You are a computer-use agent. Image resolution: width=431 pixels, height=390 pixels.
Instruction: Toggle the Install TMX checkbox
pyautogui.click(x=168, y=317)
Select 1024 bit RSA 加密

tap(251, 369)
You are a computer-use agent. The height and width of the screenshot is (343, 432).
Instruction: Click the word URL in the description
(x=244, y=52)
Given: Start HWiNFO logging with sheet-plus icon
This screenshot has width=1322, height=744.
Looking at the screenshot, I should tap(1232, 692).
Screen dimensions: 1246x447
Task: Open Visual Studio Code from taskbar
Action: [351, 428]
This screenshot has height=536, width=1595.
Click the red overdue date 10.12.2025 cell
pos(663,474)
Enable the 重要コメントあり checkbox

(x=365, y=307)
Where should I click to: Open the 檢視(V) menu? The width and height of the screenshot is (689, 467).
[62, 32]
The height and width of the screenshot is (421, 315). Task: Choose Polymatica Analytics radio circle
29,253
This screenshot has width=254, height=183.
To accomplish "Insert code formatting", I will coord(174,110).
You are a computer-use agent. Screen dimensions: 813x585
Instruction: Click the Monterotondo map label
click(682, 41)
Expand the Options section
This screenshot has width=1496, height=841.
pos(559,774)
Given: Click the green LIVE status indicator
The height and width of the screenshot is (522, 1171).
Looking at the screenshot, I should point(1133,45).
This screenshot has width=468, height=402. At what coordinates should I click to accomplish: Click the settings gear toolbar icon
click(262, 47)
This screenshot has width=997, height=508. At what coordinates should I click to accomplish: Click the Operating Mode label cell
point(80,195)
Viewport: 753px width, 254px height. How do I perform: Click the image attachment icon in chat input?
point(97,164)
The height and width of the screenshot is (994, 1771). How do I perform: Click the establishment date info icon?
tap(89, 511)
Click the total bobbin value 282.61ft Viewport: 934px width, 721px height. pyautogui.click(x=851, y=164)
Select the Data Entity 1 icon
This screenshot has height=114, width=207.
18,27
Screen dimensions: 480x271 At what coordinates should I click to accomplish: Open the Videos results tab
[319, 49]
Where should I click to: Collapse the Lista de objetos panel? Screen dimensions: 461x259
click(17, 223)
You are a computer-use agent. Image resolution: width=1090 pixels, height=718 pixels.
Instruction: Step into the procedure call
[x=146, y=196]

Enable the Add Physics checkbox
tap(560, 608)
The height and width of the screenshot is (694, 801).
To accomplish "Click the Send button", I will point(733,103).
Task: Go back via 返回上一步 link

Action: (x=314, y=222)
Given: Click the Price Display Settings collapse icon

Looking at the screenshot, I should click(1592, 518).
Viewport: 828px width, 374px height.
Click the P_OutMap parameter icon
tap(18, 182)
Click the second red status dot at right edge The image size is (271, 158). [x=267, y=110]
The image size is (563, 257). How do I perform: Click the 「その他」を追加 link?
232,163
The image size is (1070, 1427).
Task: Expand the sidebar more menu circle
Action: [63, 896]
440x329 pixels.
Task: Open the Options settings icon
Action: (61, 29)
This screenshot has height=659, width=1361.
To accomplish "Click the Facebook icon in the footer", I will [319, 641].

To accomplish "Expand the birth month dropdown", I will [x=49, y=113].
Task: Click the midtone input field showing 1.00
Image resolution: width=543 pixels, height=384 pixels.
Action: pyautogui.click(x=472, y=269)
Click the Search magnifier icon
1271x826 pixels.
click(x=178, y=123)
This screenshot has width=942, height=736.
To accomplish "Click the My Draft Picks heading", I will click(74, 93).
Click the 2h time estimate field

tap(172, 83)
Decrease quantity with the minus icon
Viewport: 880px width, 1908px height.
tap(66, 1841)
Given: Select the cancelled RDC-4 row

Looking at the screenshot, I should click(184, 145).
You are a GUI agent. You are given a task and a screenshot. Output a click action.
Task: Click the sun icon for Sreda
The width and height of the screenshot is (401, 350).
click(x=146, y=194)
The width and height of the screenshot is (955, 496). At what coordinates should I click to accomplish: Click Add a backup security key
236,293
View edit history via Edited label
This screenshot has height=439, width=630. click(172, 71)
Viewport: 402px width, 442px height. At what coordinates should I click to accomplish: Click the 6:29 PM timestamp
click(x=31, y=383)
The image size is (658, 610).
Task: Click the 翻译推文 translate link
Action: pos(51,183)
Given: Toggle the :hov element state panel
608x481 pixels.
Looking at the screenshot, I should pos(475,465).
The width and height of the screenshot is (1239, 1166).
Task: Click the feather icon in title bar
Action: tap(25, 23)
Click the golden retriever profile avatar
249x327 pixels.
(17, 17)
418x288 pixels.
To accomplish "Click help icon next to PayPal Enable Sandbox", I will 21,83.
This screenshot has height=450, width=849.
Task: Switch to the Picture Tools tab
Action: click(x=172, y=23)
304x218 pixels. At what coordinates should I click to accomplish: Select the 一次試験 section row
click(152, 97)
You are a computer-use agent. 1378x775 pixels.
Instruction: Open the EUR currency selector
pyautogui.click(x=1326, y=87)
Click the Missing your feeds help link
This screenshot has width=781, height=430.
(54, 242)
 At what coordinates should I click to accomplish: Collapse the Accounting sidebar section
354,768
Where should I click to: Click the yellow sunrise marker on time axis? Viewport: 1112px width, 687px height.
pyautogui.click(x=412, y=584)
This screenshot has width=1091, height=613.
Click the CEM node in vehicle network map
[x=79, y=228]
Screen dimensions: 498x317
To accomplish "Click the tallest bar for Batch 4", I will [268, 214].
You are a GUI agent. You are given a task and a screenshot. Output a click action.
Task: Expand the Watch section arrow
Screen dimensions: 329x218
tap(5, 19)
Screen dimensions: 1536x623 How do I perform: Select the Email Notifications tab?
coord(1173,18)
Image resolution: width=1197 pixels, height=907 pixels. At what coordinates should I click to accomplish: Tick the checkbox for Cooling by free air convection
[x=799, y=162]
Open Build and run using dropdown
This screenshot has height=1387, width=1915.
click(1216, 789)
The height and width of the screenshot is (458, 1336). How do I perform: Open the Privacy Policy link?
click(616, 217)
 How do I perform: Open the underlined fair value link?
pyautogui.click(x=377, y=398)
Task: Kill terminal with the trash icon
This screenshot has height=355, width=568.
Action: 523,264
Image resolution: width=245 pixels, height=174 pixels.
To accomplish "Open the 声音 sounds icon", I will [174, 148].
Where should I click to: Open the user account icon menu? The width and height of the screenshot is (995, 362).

* **EXERCISE DIRECTIONS**
Rewrite every one of the entries above with "How would I perform" substituted for "How do I perform" wherever it occurs, changing nothing else.

* **IN RESPONSE**
You are a computer-use agent. Image resolution: width=431 pixels, height=390 pixels.
Instruction: Toggle the Install TMX checkbox
pyautogui.click(x=168, y=317)
Select 1024 bit RSA 加密

tap(251, 369)
You are a computer-use agent. The height and width of the screenshot is (343, 432).
Instruction: Click the word URL in the description
(x=244, y=52)
Given: Start HWiNFO logging with sheet-plus icon
This screenshot has width=1322, height=744.
Looking at the screenshot, I should tap(1232, 692).
Screen dimensions: 1246x447
Task: Open Visual Studio Code from taskbar
Action: [351, 428]
This screenshot has height=536, width=1595.
Click the red overdue date 10.12.2025 cell
pos(663,474)
Enable the 重要コメントあり checkbox

(x=365, y=307)
Where should I click to: Open the 檢視(V) menu? The width and height of the screenshot is (689, 467).
[62, 32]
The height and width of the screenshot is (421, 315). Task: Choose Polymatica Analytics radio circle
29,253
This screenshot has width=254, height=183.
To accomplish "Insert code formatting", I will coord(174,110).
You are a computer-use agent. Screen dimensions: 813x585
Instruction: Click the Monterotondo map label
click(682, 41)
Expand the Options section
This screenshot has width=1496, height=841.
pos(559,774)
Given: Click the green LIVE status indicator
The height and width of the screenshot is (522, 1171).
Looking at the screenshot, I should point(1133,45).
This screenshot has width=468, height=402. At what coordinates should I click to accomplish: Click the settings gear toolbar icon
click(262, 47)
This screenshot has width=997, height=508. At what coordinates should I click to accomplish: Click the Operating Mode label cell
point(80,195)
Viewport: 753px width, 254px height. How would I perform: Click the image attachment icon in chat input?
point(97,164)
The height and width of the screenshot is (994, 1771). How would I perform: Click the establishment date info icon?
tap(89, 511)
Click the total bobbin value 282.61ft Viewport: 934px width, 721px height. pyautogui.click(x=851, y=164)
Select the Data Entity 1 icon
This screenshot has height=114, width=207.
18,27
Screen dimensions: 480x271 At what coordinates should I click to accomplish: Open the Videos results tab
[319, 49]
Where should I click to: Collapse the Lista de objetos panel? Screen dimensions: 461x259
click(17, 223)
You are a computer-use agent. Image resolution: width=1090 pixels, height=718 pixels.
Instruction: Step into the procedure call
[x=146, y=196]

Enable the Add Physics checkbox
tap(560, 608)
The height and width of the screenshot is (694, 801).
To accomplish "Click the Send button", I will point(733,103).
Task: Go back via 返回上一步 link

Action: (x=314, y=222)
Given: Click the Price Display Settings collapse icon

Looking at the screenshot, I should click(1592, 518).
Viewport: 828px width, 374px height.
Click the P_OutMap parameter icon
tap(18, 182)
Click the second red status dot at right edge The image size is (271, 158). [x=267, y=110]
The image size is (563, 257). How would I perform: Click the 「その他」を追加 link?
232,163
The image size is (1070, 1427).
Task: Expand the sidebar more menu circle
Action: [63, 896]
440x329 pixels.
Task: Open the Options settings icon
Action: (61, 29)
This screenshot has height=659, width=1361.
To accomplish "Click the Facebook icon in the footer", I will [319, 641].

To accomplish "Expand the birth month dropdown", I will [x=49, y=113].
Task: Click the midtone input field showing 1.00
Image resolution: width=543 pixels, height=384 pixels.
Action: pyautogui.click(x=472, y=269)
Click the Search magnifier icon
1271x826 pixels.
click(x=178, y=123)
This screenshot has width=942, height=736.
To accomplish "Click the My Draft Picks heading", I will click(74, 93).
Click the 2h time estimate field

tap(172, 83)
Decrease quantity with the minus icon
Viewport: 880px width, 1908px height.
tap(66, 1841)
Given: Select the cancelled RDC-4 row

Looking at the screenshot, I should click(184, 145).
You are a GUI agent. You are given a task and a screenshot. Output a click action.
Task: Click the sun icon for Sreda
The width and height of the screenshot is (401, 350).
click(x=146, y=194)
The width and height of the screenshot is (955, 496). At what coordinates should I click to accomplish: Click Add a backup security key
236,293
View edit history via Edited label
This screenshot has height=439, width=630. click(172, 71)
Viewport: 402px width, 442px height. At what coordinates should I click to accomplish: Click the 6:29 PM timestamp
click(x=31, y=383)
The image size is (658, 610).
Task: Click the 翻译推文 translate link
Action: pos(51,183)
Given: Toggle the :hov element state panel
608x481 pixels.
Looking at the screenshot, I should pos(475,465).
The width and height of the screenshot is (1239, 1166).
Task: Click the feather icon in title bar
Action: tap(25, 23)
Click the golden retriever profile avatar
249x327 pixels.
(17, 17)
418x288 pixels.
To accomplish "Click help icon next to PayPal Enable Sandbox", I will 21,83.
This screenshot has height=450, width=849.
Task: Switch to the Picture Tools tab
Action: click(x=172, y=23)
304x218 pixels. At what coordinates should I click to accomplish: Select the 一次試験 section row
click(152, 97)
You are a computer-use agent. 1378x775 pixels.
Instruction: Open the EUR currency selector
pyautogui.click(x=1326, y=87)
Click the Missing your feeds help link
This screenshot has width=781, height=430.
(54, 242)
 At what coordinates should I click to accomplish: Collapse the Accounting sidebar section
354,768
Where should I click to: Click the yellow sunrise marker on time axis? Viewport: 1112px width, 687px height.
pyautogui.click(x=412, y=584)
This screenshot has width=1091, height=613.
Click the CEM node in vehicle network map
[x=79, y=228]
Screen dimensions: 498x317
To accomplish "Click the tallest bar for Batch 4", I will [268, 214].
You are a GUI agent. You are given a task and a screenshot. Output a click action.
Task: Expand the Watch section arrow
Screen dimensions: 329x218
tap(5, 19)
Screen dimensions: 1536x623 How would I perform: Select the Email Notifications tab?
coord(1173,18)
Image resolution: width=1197 pixels, height=907 pixels. At what coordinates should I click to accomplish: Tick the checkbox for Cooling by free air convection
[x=799, y=162]
Open Build and run using dropdown
This screenshot has height=1387, width=1915.
click(1216, 789)
The height and width of the screenshot is (458, 1336). How would I perform: Open the Privacy Policy link?
click(616, 217)
 How would I perform: Open the underlined fair value link?
pyautogui.click(x=377, y=398)
Task: Kill terminal with the trash icon
This screenshot has height=355, width=568.
Action: 523,264
Image resolution: width=245 pixels, height=174 pixels.
To accomplish "Open the 声音 sounds icon", I will [174, 148].
Where should I click to: Open the user account icon menu? The width and height of the screenshot is (995, 362).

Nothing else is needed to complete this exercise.